When the Board of the Central Bank in a small recently-decolonised Asian nation sought input from an appropriate international agency about an appropriate policy for the future, it was to convince an inexperienced government. The government was more likely to accept a suggested plan from an expatriate authorised adviser than one developed from within the Bank.
I was told the following story by a friend from that nation. The international expert sat down with each of the ‘Young Turks’ (overseas-trained, fast-rising, young economists). Obtaining their ideas about an appropriate development plan, he packaged into his report to the Board a consolidated version. Everyone was happy. The expert went home with a fat cheque.
Believing that what a European can do could surely also be done by an Asian, one of the Young Turks took off to advise one of the African nations for 3 years. It was lucrative.
He was not the first from that nation to become an expatriate consultant – on expatriate European levels of remuneration – to advise an African nation. As another friend of mine from that nation wrote to me, from his post as an expatriate consultant, the Africans were paying ‘white man’ fees to black consultants.

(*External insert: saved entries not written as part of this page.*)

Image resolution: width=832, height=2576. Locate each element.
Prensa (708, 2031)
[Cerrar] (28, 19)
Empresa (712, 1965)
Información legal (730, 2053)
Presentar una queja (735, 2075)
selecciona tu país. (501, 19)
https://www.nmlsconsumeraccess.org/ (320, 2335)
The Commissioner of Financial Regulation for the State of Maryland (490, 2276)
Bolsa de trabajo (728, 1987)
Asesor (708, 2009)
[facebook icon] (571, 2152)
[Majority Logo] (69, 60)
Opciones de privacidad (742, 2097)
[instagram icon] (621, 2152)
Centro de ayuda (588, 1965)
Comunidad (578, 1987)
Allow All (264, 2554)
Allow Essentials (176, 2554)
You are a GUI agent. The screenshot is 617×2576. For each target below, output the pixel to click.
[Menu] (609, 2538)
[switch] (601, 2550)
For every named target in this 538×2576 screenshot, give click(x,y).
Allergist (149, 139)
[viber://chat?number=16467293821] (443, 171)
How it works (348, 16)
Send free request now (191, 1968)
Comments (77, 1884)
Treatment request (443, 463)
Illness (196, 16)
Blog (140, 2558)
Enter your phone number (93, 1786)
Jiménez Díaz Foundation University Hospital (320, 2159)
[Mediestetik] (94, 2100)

By the 1960s, there were quite a few economists from that nation in one or more international agencies. Perhaps appointments to such agencies did not involve the intangible, sub-surface, and allegedly flexible processes which were said to apply in nations in the developing world. Personal contacts and relative influence seem to have been disproportionately prevalent in these nations.
However, could even the most sensible, pragmatic, development plans devised by expatriate consultants overcome the stranglehold by the neo-colonial nations over the economies of developing nations? Then, there is the competition provided in the international market-place by developed nations such as Australia establishing themselves as growers of rice, tea, coffee, and tropical fruits, and thus damaging the much-needed export markets of the under-developed nations all over the world. As well, there is the confluence of the greed of some national leaders and the rapacity of the neo-colonial nations.
Add to that the foreign loans which have to be repaid; and the private charity monies which are reportedly deflected into non-development accounts in the receiving nation. In the 1960s, it was reported that, within 9 months, monies lent or given to certain Latin American nations would be back in U.S. bank accounts.
Expatriate advisers can only point the way forward.